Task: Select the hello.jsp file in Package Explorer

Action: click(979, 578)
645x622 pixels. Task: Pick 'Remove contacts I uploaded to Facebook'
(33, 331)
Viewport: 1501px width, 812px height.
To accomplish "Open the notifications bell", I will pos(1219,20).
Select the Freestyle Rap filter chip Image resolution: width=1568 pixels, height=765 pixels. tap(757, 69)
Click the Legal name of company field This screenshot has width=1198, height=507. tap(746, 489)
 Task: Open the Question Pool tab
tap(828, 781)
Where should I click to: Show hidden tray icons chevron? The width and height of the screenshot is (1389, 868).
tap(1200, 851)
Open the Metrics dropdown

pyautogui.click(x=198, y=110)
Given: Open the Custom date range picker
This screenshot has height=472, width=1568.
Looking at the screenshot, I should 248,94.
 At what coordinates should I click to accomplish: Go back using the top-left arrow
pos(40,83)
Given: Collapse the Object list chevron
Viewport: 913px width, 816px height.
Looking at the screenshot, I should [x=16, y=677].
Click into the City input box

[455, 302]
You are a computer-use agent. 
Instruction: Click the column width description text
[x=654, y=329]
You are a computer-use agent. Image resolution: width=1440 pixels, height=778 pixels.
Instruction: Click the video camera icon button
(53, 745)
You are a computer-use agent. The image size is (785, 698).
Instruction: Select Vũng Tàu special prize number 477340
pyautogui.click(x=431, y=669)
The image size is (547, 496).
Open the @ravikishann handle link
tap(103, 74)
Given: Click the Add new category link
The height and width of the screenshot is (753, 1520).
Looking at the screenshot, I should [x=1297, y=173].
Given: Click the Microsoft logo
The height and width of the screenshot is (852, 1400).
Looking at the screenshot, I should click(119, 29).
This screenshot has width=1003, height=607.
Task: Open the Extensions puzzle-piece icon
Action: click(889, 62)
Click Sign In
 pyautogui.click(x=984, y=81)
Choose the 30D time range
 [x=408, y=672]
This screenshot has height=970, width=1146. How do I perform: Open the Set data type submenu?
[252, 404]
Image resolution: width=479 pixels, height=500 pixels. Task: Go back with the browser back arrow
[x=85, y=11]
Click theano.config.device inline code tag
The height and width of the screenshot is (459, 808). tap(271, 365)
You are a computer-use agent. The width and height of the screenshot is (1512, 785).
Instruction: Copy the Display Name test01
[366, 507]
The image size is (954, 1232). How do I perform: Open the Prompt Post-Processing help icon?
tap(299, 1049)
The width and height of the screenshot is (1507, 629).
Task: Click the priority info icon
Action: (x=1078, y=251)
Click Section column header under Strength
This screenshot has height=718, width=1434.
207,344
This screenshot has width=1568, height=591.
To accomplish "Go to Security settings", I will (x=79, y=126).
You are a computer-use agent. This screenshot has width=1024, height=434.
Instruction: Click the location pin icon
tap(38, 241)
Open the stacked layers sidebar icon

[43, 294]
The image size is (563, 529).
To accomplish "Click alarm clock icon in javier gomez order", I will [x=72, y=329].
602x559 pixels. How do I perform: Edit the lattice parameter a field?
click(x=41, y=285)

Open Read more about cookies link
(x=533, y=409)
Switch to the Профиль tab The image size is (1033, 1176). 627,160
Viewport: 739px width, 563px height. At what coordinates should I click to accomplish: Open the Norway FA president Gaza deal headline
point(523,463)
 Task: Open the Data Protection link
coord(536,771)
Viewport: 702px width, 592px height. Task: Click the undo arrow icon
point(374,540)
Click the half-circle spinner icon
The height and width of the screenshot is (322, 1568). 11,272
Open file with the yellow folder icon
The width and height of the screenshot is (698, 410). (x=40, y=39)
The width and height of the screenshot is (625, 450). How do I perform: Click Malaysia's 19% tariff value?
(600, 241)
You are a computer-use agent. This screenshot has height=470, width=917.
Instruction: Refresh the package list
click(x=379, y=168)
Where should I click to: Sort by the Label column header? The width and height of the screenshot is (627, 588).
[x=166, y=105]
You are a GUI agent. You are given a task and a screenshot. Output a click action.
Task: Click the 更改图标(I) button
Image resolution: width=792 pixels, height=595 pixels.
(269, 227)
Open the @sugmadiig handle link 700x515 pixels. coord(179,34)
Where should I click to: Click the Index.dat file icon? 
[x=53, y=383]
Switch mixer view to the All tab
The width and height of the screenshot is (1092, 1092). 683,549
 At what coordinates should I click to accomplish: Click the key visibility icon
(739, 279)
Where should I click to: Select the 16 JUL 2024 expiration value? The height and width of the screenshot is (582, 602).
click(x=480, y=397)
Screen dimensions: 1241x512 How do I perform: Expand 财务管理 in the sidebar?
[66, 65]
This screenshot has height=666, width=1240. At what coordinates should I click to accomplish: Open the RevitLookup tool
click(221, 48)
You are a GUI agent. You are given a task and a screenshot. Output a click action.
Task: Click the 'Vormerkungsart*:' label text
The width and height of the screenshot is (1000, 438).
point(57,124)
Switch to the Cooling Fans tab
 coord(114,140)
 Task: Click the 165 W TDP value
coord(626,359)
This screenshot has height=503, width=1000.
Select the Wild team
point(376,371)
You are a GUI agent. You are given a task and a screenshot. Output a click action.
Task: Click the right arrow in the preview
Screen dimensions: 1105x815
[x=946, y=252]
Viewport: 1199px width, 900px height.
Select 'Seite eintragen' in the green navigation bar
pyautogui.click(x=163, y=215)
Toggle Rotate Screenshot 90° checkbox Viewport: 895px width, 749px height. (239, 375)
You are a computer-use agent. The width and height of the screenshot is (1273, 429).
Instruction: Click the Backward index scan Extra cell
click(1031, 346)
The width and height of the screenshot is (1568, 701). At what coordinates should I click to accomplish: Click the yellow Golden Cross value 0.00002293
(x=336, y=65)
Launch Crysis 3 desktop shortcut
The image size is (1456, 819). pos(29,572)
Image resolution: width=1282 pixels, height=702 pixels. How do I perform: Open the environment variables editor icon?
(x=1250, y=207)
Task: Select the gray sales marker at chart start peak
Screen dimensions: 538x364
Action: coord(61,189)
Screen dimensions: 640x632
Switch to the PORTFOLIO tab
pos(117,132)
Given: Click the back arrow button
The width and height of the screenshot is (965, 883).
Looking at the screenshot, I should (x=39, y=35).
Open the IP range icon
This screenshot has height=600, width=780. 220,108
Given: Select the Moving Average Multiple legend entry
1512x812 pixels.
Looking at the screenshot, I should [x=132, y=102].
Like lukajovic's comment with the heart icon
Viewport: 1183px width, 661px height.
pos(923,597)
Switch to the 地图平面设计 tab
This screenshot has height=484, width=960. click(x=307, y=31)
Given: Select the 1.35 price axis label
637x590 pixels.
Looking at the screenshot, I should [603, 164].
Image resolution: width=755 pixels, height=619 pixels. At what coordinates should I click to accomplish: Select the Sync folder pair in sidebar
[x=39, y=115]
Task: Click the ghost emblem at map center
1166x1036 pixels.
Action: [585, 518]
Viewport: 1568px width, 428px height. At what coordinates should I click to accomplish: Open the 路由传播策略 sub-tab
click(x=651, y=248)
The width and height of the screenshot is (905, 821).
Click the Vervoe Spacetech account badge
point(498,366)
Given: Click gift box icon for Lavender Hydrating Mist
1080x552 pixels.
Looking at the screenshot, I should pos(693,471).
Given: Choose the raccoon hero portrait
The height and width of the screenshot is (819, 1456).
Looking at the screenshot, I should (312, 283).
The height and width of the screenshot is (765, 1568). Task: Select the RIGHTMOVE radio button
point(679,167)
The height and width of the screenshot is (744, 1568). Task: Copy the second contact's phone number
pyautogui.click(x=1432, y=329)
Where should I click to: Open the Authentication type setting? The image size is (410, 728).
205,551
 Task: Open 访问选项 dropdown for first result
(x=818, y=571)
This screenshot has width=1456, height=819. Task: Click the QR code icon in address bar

WHAT YOU NEED TO DO |
Copy these lines out word for word.

TASK OUTPUT |
Task: Select the hello.jsp file in Package Explorer

Action: click(979, 578)
645x622 pixels. Task: Pick 'Remove contacts I uploaded to Facebook'
(33, 331)
Viewport: 1501px width, 812px height.
To accomplish "Open the notifications bell", I will pos(1219,20).
Select the Freestyle Rap filter chip Image resolution: width=1568 pixels, height=765 pixels. tap(757, 69)
Click the Legal name of company field This screenshot has width=1198, height=507. tap(746, 489)
 Task: Open the Question Pool tab
tap(828, 781)
Where should I click to: Show hidden tray icons chevron? The width and height of the screenshot is (1389, 868).
tap(1200, 851)
Open the Metrics dropdown

pyautogui.click(x=198, y=110)
Given: Open the Custom date range picker
This screenshot has height=472, width=1568.
Looking at the screenshot, I should 248,94.
 At what coordinates should I click to accomplish: Go back using the top-left arrow
pos(40,83)
Given: Collapse the Object list chevron
Viewport: 913px width, 816px height.
Looking at the screenshot, I should [x=16, y=677].
Click into the City input box

[455, 302]
You are a computer-use agent. 
Instruction: Click the column width description text
[x=654, y=329]
You are a computer-use agent. Image resolution: width=1440 pixels, height=778 pixels.
Instruction: Click the video camera icon button
(53, 745)
You are a computer-use agent. The image size is (785, 698).
Instruction: Select Vũng Tàu special prize number 477340
pyautogui.click(x=431, y=669)
The image size is (547, 496).
Open the @ravikishann handle link
tap(103, 74)
Given: Click the Add new category link
The height and width of the screenshot is (753, 1520).
Looking at the screenshot, I should [x=1297, y=173].
Given: Click the Microsoft logo
The height and width of the screenshot is (852, 1400).
Looking at the screenshot, I should click(119, 29).
This screenshot has width=1003, height=607.
Task: Open the Extensions puzzle-piece icon
Action: click(889, 62)
Click Sign In
 pyautogui.click(x=984, y=81)
Choose the 30D time range
 [x=408, y=672]
This screenshot has height=970, width=1146. How do I perform: Open the Set data type submenu?
[252, 404]
Image resolution: width=479 pixels, height=500 pixels. Task: Go back with the browser back arrow
[x=85, y=11]
Click theano.config.device inline code tag
The height and width of the screenshot is (459, 808). tap(271, 365)
You are a computer-use agent. The width and height of the screenshot is (1512, 785).
Instruction: Copy the Display Name test01
[366, 507]
The image size is (954, 1232). How do I perform: Open the Prompt Post-Processing help icon?
tap(299, 1049)
The width and height of the screenshot is (1507, 629).
Task: Click the priority info icon
Action: (x=1078, y=251)
Click Section column header under Strength
This screenshot has height=718, width=1434.
207,344
This screenshot has width=1568, height=591.
To accomplish "Go to Security settings", I will (x=79, y=126).
You are a computer-use agent. This screenshot has width=1024, height=434.
Instruction: Click the location pin icon
tap(38, 241)
Open the stacked layers sidebar icon

[43, 294]
The image size is (563, 529).
To accomplish "Click alarm clock icon in javier gomez order", I will [x=72, y=329].
602x559 pixels. How do I perform: Edit the lattice parameter a field?
click(x=41, y=285)

Open Read more about cookies link
(x=533, y=409)
Switch to the Профиль tab The image size is (1033, 1176). 627,160
Viewport: 739px width, 563px height. At what coordinates should I click to accomplish: Open the Norway FA president Gaza deal headline
point(523,463)
 Task: Open the Data Protection link
coord(536,771)
Viewport: 702px width, 592px height. Task: Click the undo arrow icon
point(374,540)
Click the half-circle spinner icon
The height and width of the screenshot is (322, 1568). 11,272
Open file with the yellow folder icon
The width and height of the screenshot is (698, 410). (x=40, y=39)
The width and height of the screenshot is (625, 450). How do I perform: Click Malaysia's 19% tariff value?
(600, 241)
You are a computer-use agent. This screenshot has height=470, width=917.
Instruction: Refresh the package list
click(x=379, y=168)
Where should I click to: Sort by the Label column header? The width and height of the screenshot is (627, 588).
[x=166, y=105]
You are a GUI agent. You are given a task and a screenshot. Output a click action.
Task: Click the 更改图标(I) button
Image resolution: width=792 pixels, height=595 pixels.
(269, 227)
Open the @sugmadiig handle link 700x515 pixels. coord(179,34)
Where should I click to: Click the Index.dat file icon? 
[x=53, y=383]
Switch mixer view to the All tab
The width and height of the screenshot is (1092, 1092). 683,549
 At what coordinates should I click to accomplish: Click the key visibility icon
(739, 279)
Where should I click to: Select the 16 JUL 2024 expiration value? The height and width of the screenshot is (582, 602).
click(x=480, y=397)
Screen dimensions: 1241x512 How do I perform: Expand 财务管理 in the sidebar?
[66, 65]
This screenshot has height=666, width=1240. At what coordinates should I click to accomplish: Open the RevitLookup tool
click(221, 48)
You are a GUI agent. You are given a task and a screenshot. Output a click action.
Task: Click the 'Vormerkungsart*:' label text
The width and height of the screenshot is (1000, 438).
point(57,124)
Switch to the Cooling Fans tab
 coord(114,140)
 Task: Click the 165 W TDP value
coord(626,359)
This screenshot has height=503, width=1000.
Select the Wild team
point(376,371)
You are a GUI agent. You are given a task and a screenshot. Output a click action.
Task: Click the right arrow in the preview
Screen dimensions: 1105x815
[x=946, y=252]
Viewport: 1199px width, 900px height.
Select 'Seite eintragen' in the green navigation bar
pyautogui.click(x=163, y=215)
Toggle Rotate Screenshot 90° checkbox Viewport: 895px width, 749px height. (239, 375)
You are a computer-use agent. The width and height of the screenshot is (1273, 429).
Instruction: Click the Backward index scan Extra cell
click(1031, 346)
The width and height of the screenshot is (1568, 701). At what coordinates should I click to accomplish: Click the yellow Golden Cross value 0.00002293
(x=336, y=65)
Launch Crysis 3 desktop shortcut
The image size is (1456, 819). pos(29,572)
Image resolution: width=1282 pixels, height=702 pixels. How do I perform: Open the environment variables editor icon?
(x=1250, y=207)
Task: Select the gray sales marker at chart start peak
Screen dimensions: 538x364
Action: coord(61,189)
Screen dimensions: 640x632
Switch to the PORTFOLIO tab
pos(117,132)
Given: Click the back arrow button
The width and height of the screenshot is (965, 883).
Looking at the screenshot, I should (x=39, y=35).
Open the IP range icon
This screenshot has height=600, width=780. 220,108
Given: Select the Moving Average Multiple legend entry
1512x812 pixels.
Looking at the screenshot, I should [x=132, y=102].
Like lukajovic's comment with the heart icon
Viewport: 1183px width, 661px height.
pos(923,597)
Switch to the 地图平面设计 tab
This screenshot has height=484, width=960. click(x=307, y=31)
Given: Select the 1.35 price axis label
637x590 pixels.
Looking at the screenshot, I should [603, 164].
Image resolution: width=755 pixels, height=619 pixels. At what coordinates should I click to accomplish: Select the Sync folder pair in sidebar
[x=39, y=115]
Task: Click the ghost emblem at map center
1166x1036 pixels.
Action: [585, 518]
Viewport: 1568px width, 428px height. At what coordinates should I click to accomplish: Open the 路由传播策略 sub-tab
click(x=651, y=248)
The width and height of the screenshot is (905, 821).
Click the Vervoe Spacetech account badge
point(498,366)
Given: Click gift box icon for Lavender Hydrating Mist
1080x552 pixels.
Looking at the screenshot, I should pos(693,471).
Given: Choose the raccoon hero portrait
The height and width of the screenshot is (819, 1456).
Looking at the screenshot, I should (312, 283).
The height and width of the screenshot is (765, 1568). Task: Select the RIGHTMOVE radio button
point(679,167)
The height and width of the screenshot is (744, 1568). Task: Copy the second contact's phone number
pyautogui.click(x=1432, y=329)
Where should I click to: Open the Authentication type setting? The image size is (410, 728).
205,551
 Task: Open 访问选项 dropdown for first result
(x=818, y=571)
This screenshot has width=1456, height=819. Task: Click the QR code icon in address bar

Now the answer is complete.